Graphical overview of the methodological pipeline. The developed procedure starts with data preprocessing and variables selection (upper panels). The quantification of the individual space of variability is divided into distinct phases. Phase I: Computation of inter-event distance [I-a] and representation of the events in a lower-dimensional space [I-b] (central panels). Phase II: Characterization of the individual space of variability (lower-left panel). The quantification of the individual space of variability is used as a proxy for determining the individual motor fingerprint (Phase III, lower-right panel). Please note that in the graphical representation, each event corresponds to a participant’s step

Individual space of variability as a proxy for individual motor fingerprint: Phase [III]

The methods described have allowed us to quantitatively capture the variability displayed by participants across various instances, resulting in what we term the individual space of variability. We propose that this space can serve as a reliable proxy for each subject’s unique motor fingerprint. Specifically, we designate the individual motor fingerprint as the total area encompassed by each participant’s multiple ellipses, representing different instances across Datasets 1 and 2, and varying experimental manipulations in Dataset 3 (i.e., risky expectation, risky interference, safe expectation, safe interference, and baseline). The construct of the individual motor fingerprint in Dataset 3 marks a significant advancement compared to those in Datasets 1 and 2. It comprehensively incorporates multiple experimental manipulations, allowing us to examine an individual’s motor behavior across diverse scenarios rather than isolating each condition. This broader approach ensures that the motor fingerprint captures an individual’s consistent motor patterns across varying situations, thereby reflecting a principle of regularity unique to each subject.

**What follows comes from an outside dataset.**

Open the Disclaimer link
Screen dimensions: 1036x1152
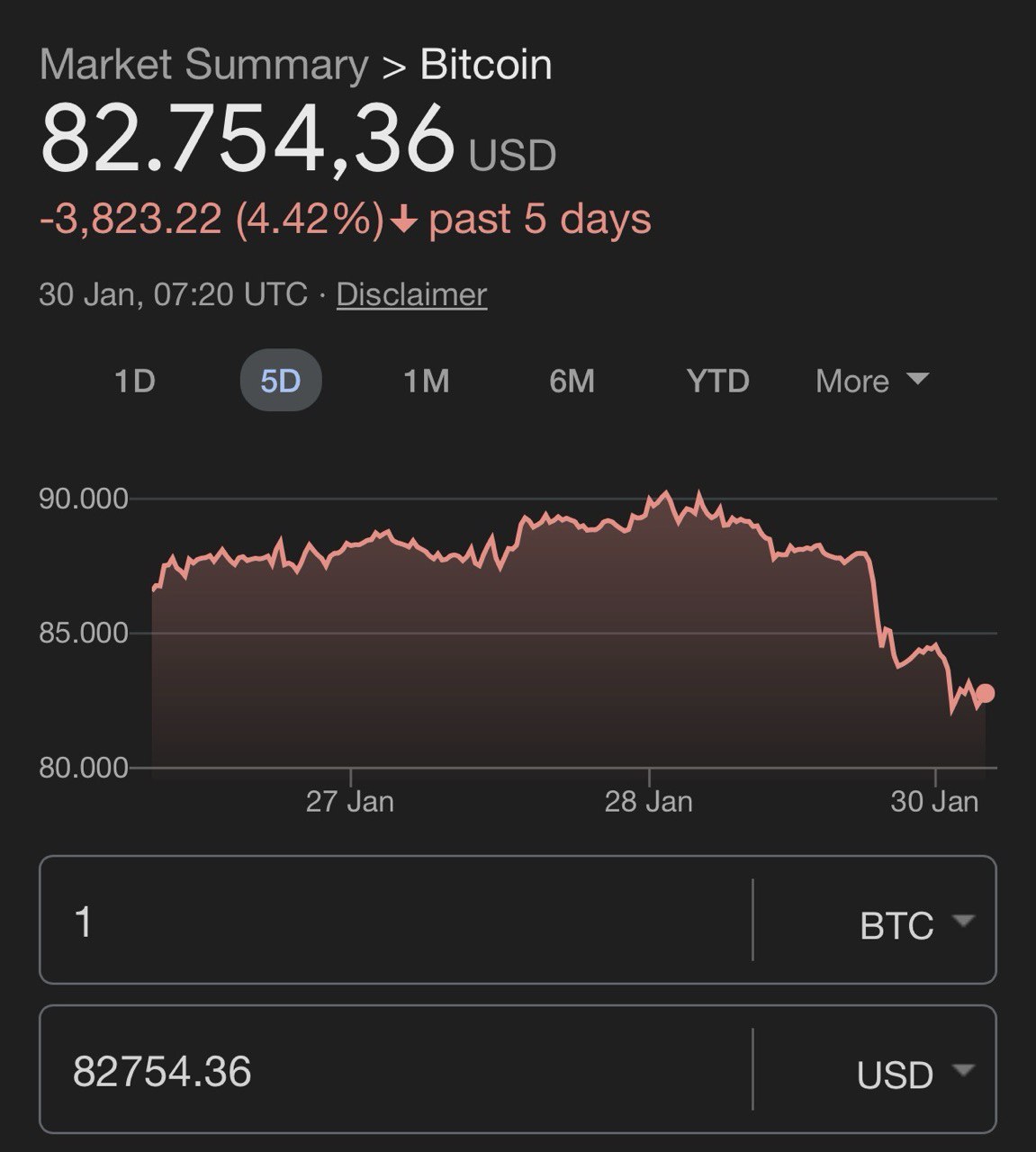(411, 294)
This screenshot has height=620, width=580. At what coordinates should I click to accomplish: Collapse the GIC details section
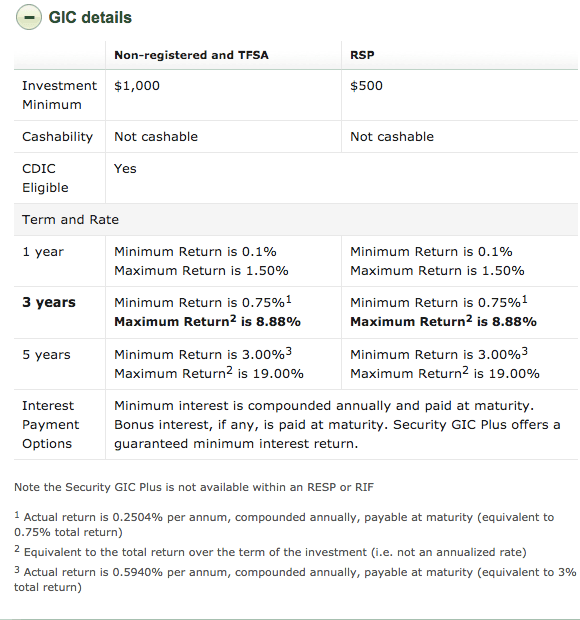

Finally, and even more crucially considering that this point is the main novelty of our method and it takes all three datasets into account, such a construct of motor fingerprint is based on each individual's specific and unique motor signature in exploring (or spreading into) the space (i.e., trial-by-trial variability).

Distance between centroids

To investigate the construct of space of variability as a proxy for an individual’s motor fingerprint, the relationships among the ellipses were assessed based on their centroids. Specifically, if the proposed method accurately estimates an individual’s fingerprint, the average distance between the centroids of the ellipses representing a participant’s different instances (i.e., intra-subject distance) should be smaller than the average distance between these centroids and those of the ellipses representing other participants’ instances (i.e., inter-subject distance). To test this, the Euclidean distance between each possible pair of centroids was calculated, and a paired-sample t-test was conducted to compare the mean intra-subject and mean inter-subject distances. In addition, the percentage of cases in which the intra-subject distance was lower than the inter-subject distance was computed. To be clear, we use the term “I-self” to refer to the similarity between distinct instances of the same subject (i.e., intra-subject distance), and “I-others” to refer to the similarity among instances of different subjects (i.e., inter-subject distance; for a comparable approach, see Troisi Lopez et al., 2022).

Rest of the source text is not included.